Un bureau politique pour le MP

Un bureau politique pour le MP

Le pôle haraki est fin prêt pour affronter les échéances de 2007 et y faire figure de force incontournable dans la configuration du futur champ politique national. Samedi 29 avril 2006, le Mouvement populaire (issu de la fusion du MP, du MNP et de l’UD) tenait son conseil national, à Fès, pour l’élection d’un comité central et d’un bureau politique. Chose qui n’était nullement aisée vu qu’il s’agissait de « faire la synthèse de trois partis politiques qui viennent de se regrouper », comme l’affirme Mohand Laenser, secrétaire général du MP depuis les assises de la fusion tenues le 24 mars 2006 à Rabat. Et surtout de ménager toutes les «sensibilités » issues du MP avec ce que cela suppose de «mécontents » comme c’est le cas dans tous les partis, renchérit Saïd Ameskane, porte-parole du MP.
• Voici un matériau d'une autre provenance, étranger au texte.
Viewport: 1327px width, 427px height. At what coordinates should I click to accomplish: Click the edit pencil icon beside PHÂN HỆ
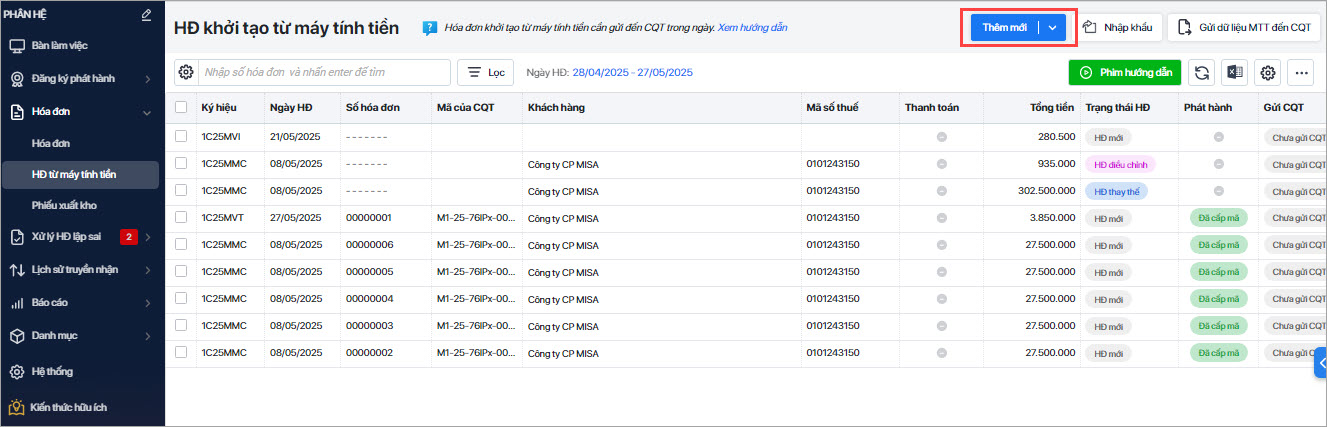point(147,15)
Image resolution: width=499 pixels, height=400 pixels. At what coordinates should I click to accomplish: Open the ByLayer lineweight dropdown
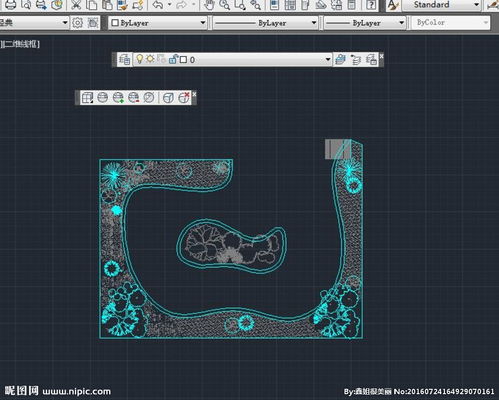coord(364,23)
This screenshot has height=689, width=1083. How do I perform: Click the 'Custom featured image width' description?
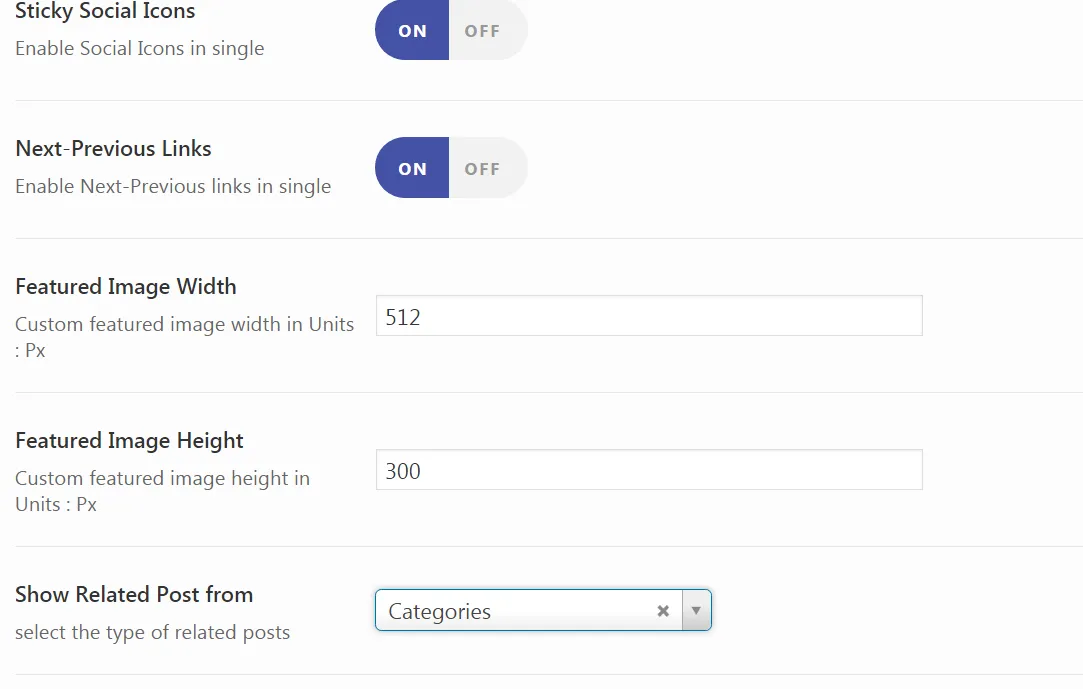[184, 325]
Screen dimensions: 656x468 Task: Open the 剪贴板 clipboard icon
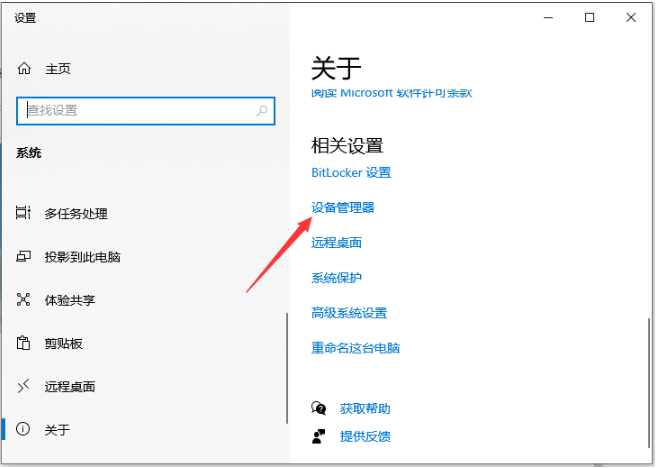point(24,343)
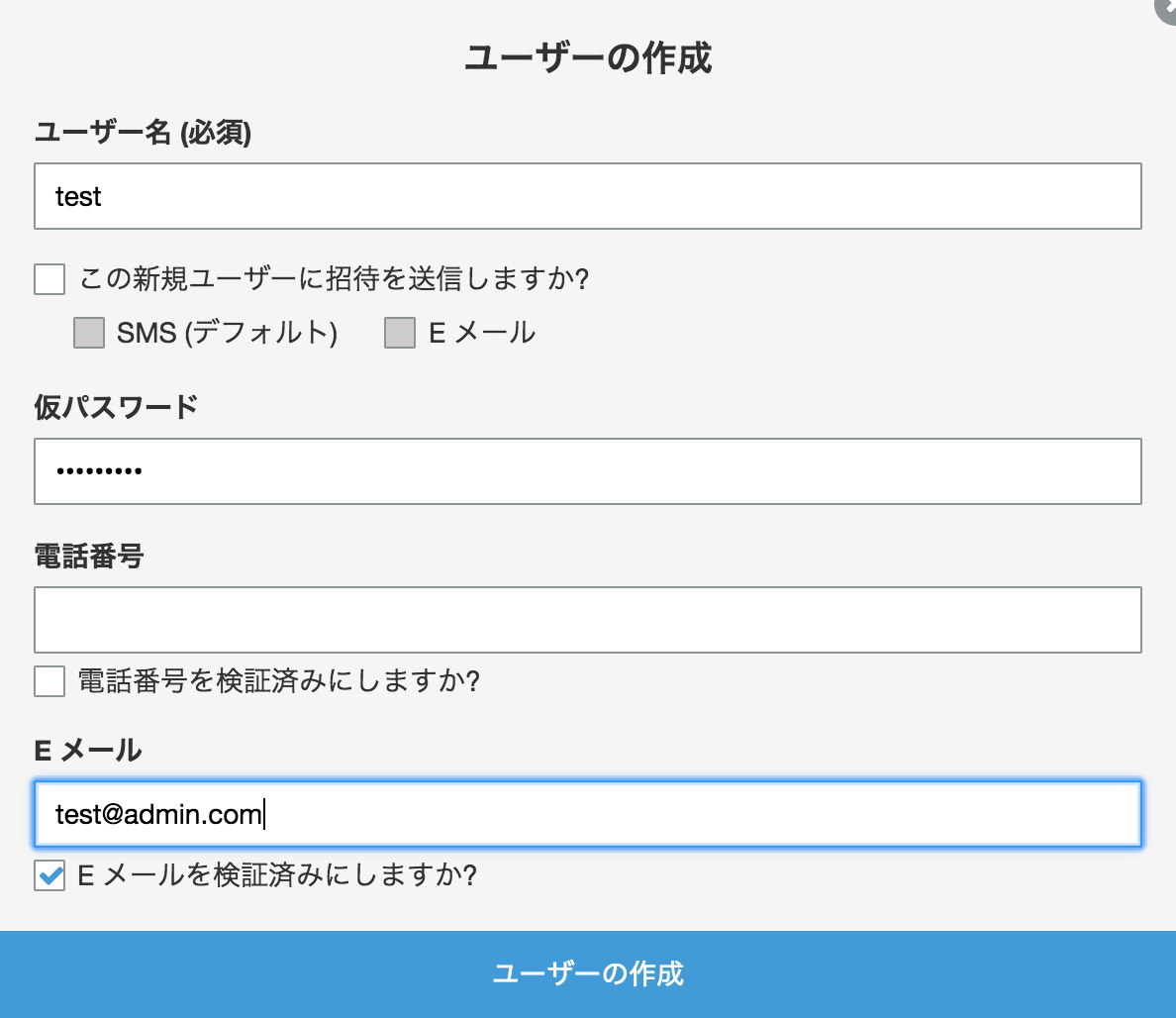
Task: Click the ユーザー名 (必須) field label
Action: tap(143, 132)
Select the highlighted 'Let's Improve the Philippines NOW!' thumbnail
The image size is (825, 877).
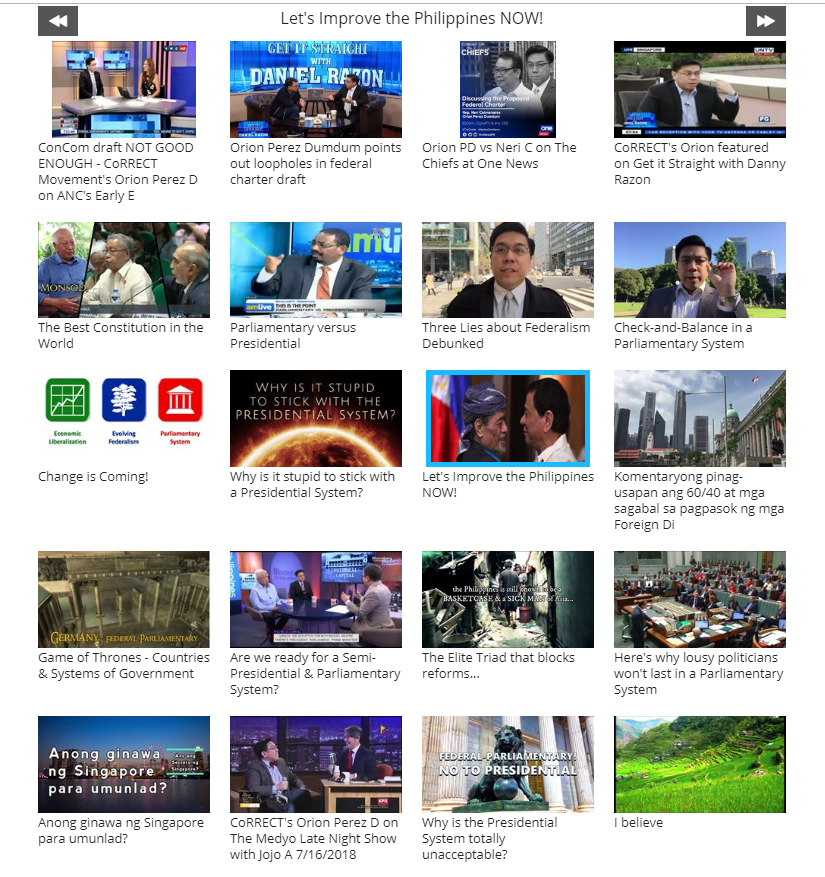(x=507, y=418)
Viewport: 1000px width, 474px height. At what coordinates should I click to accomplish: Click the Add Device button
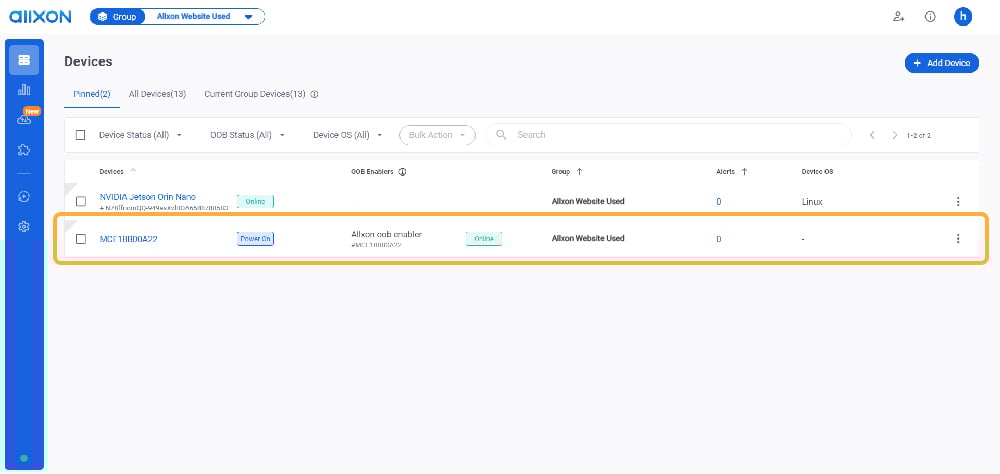(941, 63)
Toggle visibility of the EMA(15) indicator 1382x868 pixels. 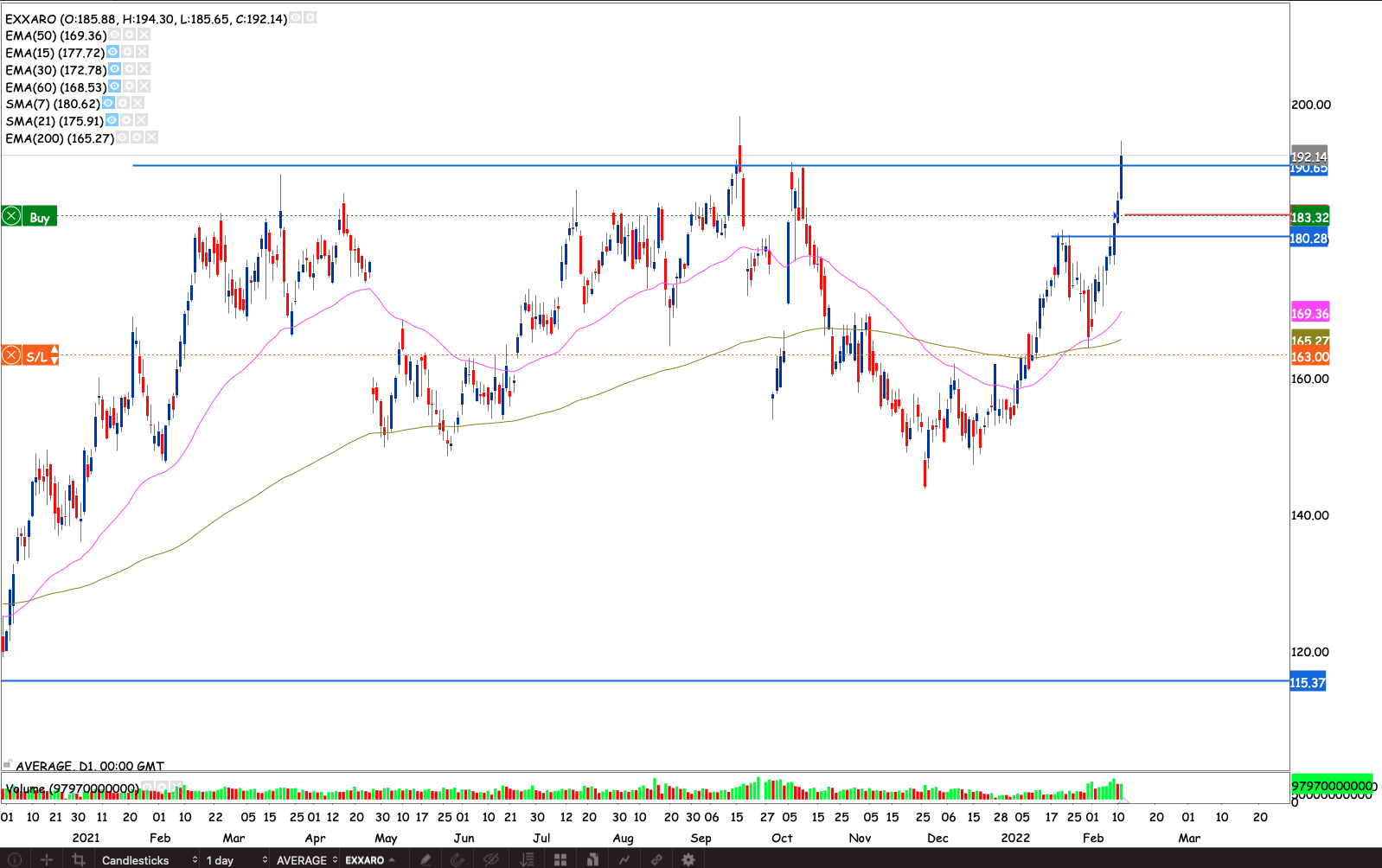pos(112,52)
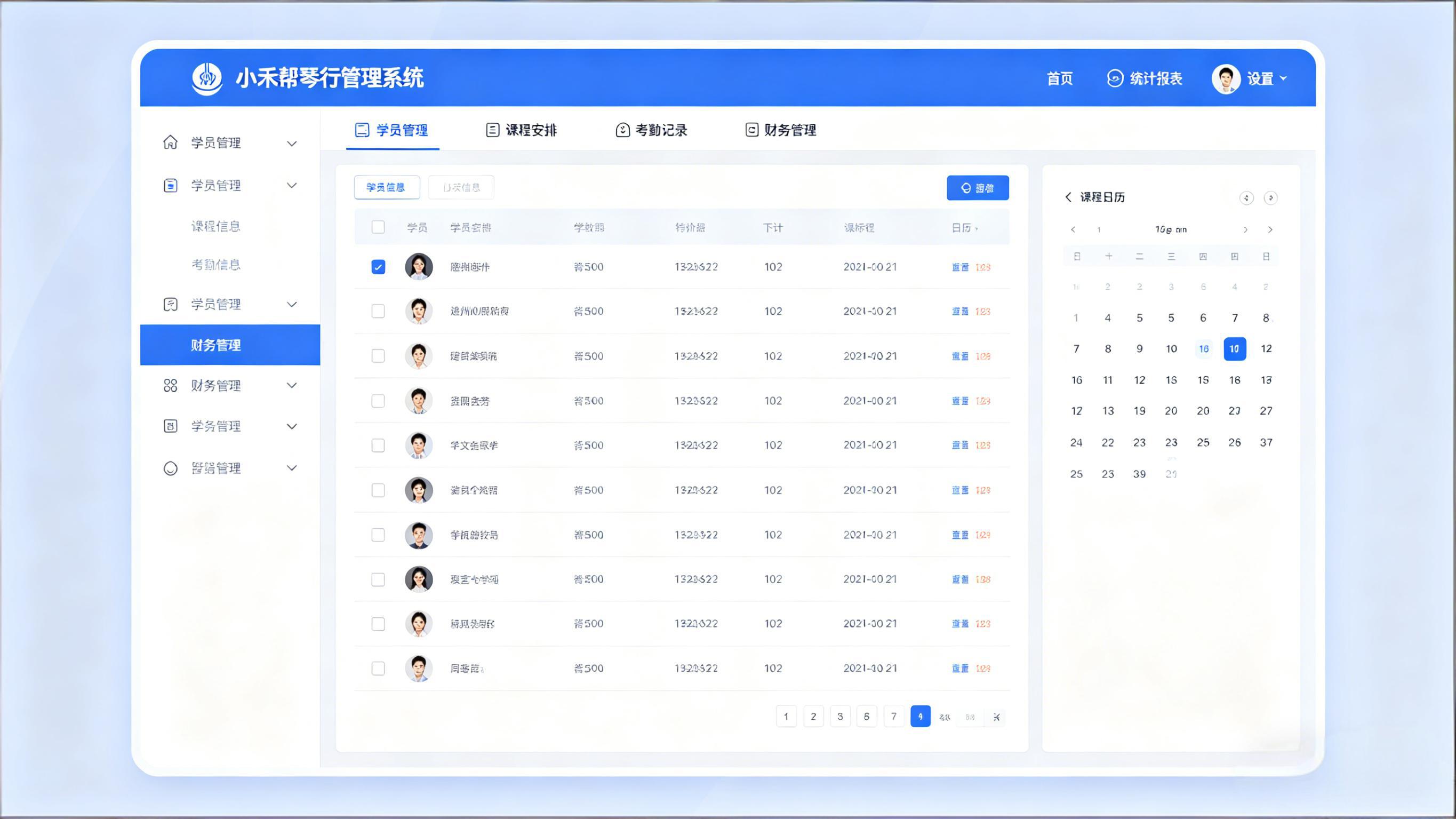The image size is (1456, 819).
Task: Click the back arrow beside 课程日历
Action: tap(1068, 197)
Le MP est désormais doté d’un comité central composé de 220 membres (dont 33 femmes et autant de jeunes) en plus des 153 parlementaires (1ère et deuxième Chambres), des présidents des régions, des provinces et des maires
des grandes municipalités du Royaume. Après moult tractations, c’est la liste présentée par Mohamed Abidar qui remporte les votes des plus de 600 membres du conseil national élus directement par les structures régionales et provinciales du MP. Le B.P du MP se réserve le droit, de par les statuts du parti, de désigner 10 % des membres du comité central pour «compenser les oublis ou intégrer des personnalités politiques et des élites désirant rejoindre le parti », indique un responsable haraki.
Tard dans la soirée du samedi 29 avril 2006, le comité central du MP a pu élire 24 membres du bureau politique qui s’ajouteront aux sept membres déjà connus puisque issus de la direction nationale (Mahjoubi Aherdane, Mohand Laenser et Mohamed Fadili) et du gouvernement Jettou (Mohamed Méchahouri, Saïd Oulbacha, Mohamed Boutaleb et Mohamed Mohattane). Il s’agit de Ahmed Moussaoui, l’ex-ministre de la Jeunesse et des Sports, de Mohamed Moubdiî, président de commission à la Chambre des députés, de Saïd Ameskane, ex-ministre et porte-parole du MP, des maires de Rabat et de Salé, Omar Bahraoui et Idriss Sentissi et de Soualhi Bouzekri. Sur cette liste, on retrouve aussi Moha Lyoussi, ex-parlementaire et figure de proue du MP à Sefrou, chef-lieu des Aït Youssi dont le nom est lié à l’un des fondateurs de ce parti, l’ex-ministre de l’Intérieur et de la Couronne
(Mohamed Lyoussi). Mais aussi Aziz Lebbar, l’hôtelier de Fès et hôte de ce rendez-vous des siens. Sans grande surprise, trois femmes parlementaires font leur entrée au bureau politique du MP. C’en est ainsi de la députée khénifrie Halima Assali, de l’avocate Fatima Moustaghfir et de Zahra Cheggaf.
Au total, sont connus actuellement 31 des 35 membres devant former le B.P du MP. Les quatre autres, de commun accord, seront désignés ultérieurement.
Les harakis, lors de toutes les phases du processus consacrant leur fusion, ont –largement- eu recours au consensus et à un savant équilibre entre les trois ex-composantes de la mouvance. La composition du B.P en est la plus grande illustration. D’ailleurs, Mahjoubi Aherdane a été pour beaucoup dans la recherche, et la réussite, des issues consensuelles.
Chose qu’il manie, comme lors du rendez-vous de Fès, sans se départir de son légendaire humour quitte à tancer en public un militant, célèbre inconnu, ou ex-ministre notoire. 2007 semble mieux se présenter pour les harakis.